FRED C. KRAMER COMPANY, AN ILLINOIS CORPORATION, PLAINTIFF-APPELLEE,

v.

LA SALLE NATIONAL BANK, A NATIONAL BANKING CORPORATION, AS TRUSTEE UNDER TRUST AGREEMENT DATED OCTOBER 31, 1957, KNOWN AS TRUST NO. 20891, ET AL., LA SALLE NATIONAL BANK, DEFENDANT-APPELLANT.



Appeal from the Circuit Court of Cook County; the Hon. CORNELIUS J. HARRINGTON, Judge, presiding. Decree affirmed.

MR. PRESIDING JUSTICE FRIEND DELIVERED THE OPINION OF THE COURT:

Rehearing denied September 11, 1962.

Plaintiff filed its complaint to foreclose a mechanic's lien against real estate held by defendant as trustee under a land trust. Pursuant to a stipulation of facts the chancellor found that plaintiff was entitled to a mechanic's lien and entered a decree accordingly, from which defendant appeals.
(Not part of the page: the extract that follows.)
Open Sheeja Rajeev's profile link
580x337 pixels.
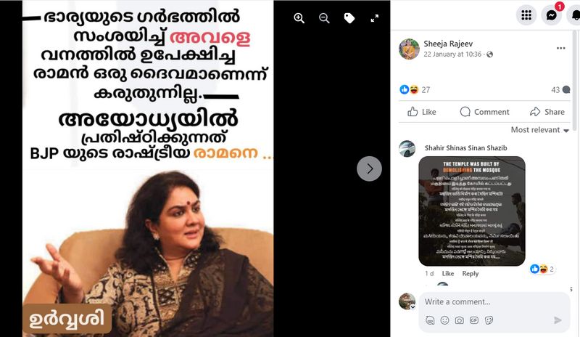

By way of defense it is urged that the mechanic's lien claim is barred as a matter of law because defendant, as owner of the real estate, complying with all the provisions of the Mechanics' Lien Act (Ill. Rev Stats 1961, c 82, §§ 1-39), as defendant argues, paid to the contractor the full amount of the contract price of the improvements before it had any knowledge of plaintiff's claim; and also that plaintiff, because of its failure to give timely notice of its claim to defendant, had no remedy under the statute.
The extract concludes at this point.